Spanish and Italian bond yields surged yesterday, piling pressure on officials to end the turmoil. Spain and Greece sold 6.08 billion euros ($8.6 billion) of bills today. The Treasury inMadrid said it sold 3.79 billion euros of 12-month bills at an average yield of 3.702 percent, compared with 2.695 percent the last time the securities were sold on June 14.
Merkel said the euro region’s problems must be solved “from the core,” which means reducing debt and increasing competitiveness.
Governments Squabble
Europe’s debt crisis has worsened this month as EU governments squabble with each other and with the European Central Bank about what to do. ECB President Jean-Claude Trichet said July 10 that Europe is at the “epicenter” of a debt crisis that concerns the entire developed world and urged the euro area to do the “maximum” in terms of governance reforms.

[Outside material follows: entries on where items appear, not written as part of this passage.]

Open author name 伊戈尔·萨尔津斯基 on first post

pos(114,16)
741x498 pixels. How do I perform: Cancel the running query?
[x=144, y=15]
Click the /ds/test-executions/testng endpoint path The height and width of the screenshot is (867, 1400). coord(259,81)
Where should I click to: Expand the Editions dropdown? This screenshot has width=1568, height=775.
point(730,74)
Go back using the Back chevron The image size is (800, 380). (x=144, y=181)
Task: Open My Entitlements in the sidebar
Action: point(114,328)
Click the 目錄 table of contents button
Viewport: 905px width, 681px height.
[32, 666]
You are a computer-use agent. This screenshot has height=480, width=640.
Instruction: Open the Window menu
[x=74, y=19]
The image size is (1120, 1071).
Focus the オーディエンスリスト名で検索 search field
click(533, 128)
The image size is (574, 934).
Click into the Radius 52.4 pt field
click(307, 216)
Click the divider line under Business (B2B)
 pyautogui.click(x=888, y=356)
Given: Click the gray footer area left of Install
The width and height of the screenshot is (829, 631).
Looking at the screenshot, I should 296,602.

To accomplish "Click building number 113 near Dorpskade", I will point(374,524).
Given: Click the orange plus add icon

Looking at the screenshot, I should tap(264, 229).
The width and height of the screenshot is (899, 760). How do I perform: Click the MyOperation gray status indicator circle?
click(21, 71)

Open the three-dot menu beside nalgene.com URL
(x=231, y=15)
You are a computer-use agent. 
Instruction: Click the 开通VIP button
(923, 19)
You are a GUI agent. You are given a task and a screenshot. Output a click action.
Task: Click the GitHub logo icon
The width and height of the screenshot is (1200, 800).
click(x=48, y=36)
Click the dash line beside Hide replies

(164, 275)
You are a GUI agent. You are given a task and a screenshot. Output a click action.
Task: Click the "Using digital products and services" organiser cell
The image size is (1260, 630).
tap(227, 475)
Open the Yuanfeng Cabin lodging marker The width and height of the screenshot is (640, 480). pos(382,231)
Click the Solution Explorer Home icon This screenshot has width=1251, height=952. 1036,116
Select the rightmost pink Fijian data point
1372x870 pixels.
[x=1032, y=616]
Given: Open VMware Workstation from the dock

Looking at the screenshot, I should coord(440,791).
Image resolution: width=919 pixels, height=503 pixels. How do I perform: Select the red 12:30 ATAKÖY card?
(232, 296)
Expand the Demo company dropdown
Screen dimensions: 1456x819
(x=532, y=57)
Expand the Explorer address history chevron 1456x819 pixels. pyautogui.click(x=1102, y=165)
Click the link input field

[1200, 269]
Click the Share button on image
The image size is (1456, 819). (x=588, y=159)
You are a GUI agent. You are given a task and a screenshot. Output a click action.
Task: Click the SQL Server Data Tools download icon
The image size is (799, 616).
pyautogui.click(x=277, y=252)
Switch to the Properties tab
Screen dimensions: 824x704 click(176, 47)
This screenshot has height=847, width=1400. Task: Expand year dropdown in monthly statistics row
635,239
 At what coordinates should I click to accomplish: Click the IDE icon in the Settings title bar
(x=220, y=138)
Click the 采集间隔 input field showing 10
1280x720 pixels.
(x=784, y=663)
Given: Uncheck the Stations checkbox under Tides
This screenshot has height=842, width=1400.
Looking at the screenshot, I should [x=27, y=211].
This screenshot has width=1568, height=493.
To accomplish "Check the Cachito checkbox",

Merkel’s comments came after Austrian Finance Minister Maria Fekter said EU leaders would seek a “comprehensive solution” to Greece’s debt crisis and stop the contagion threat at their summit. She told reporters in Vienna today the European Financial Stability Facility probably needs “more flexibility” and that Greece may need longer repayment times for its rescue loans.
EU leaders have a “menu of options,” Francois Perol, head of the French Banking Federation, told reporters today in Paris. “Some might be interested by forms of buyback, others by renewal formulas,” he said, declining to give further details.